(Collected data)

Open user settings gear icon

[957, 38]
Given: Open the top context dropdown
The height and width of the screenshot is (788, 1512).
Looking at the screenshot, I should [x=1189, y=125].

◆ **Directions**
Each entry above has to be transcribed exactly as it appears.

◆ **Answer section**
Open user settings gear icon

[957, 38]
Given: Open the top context dropdown
The height and width of the screenshot is (788, 1512).
Looking at the screenshot, I should [x=1189, y=125].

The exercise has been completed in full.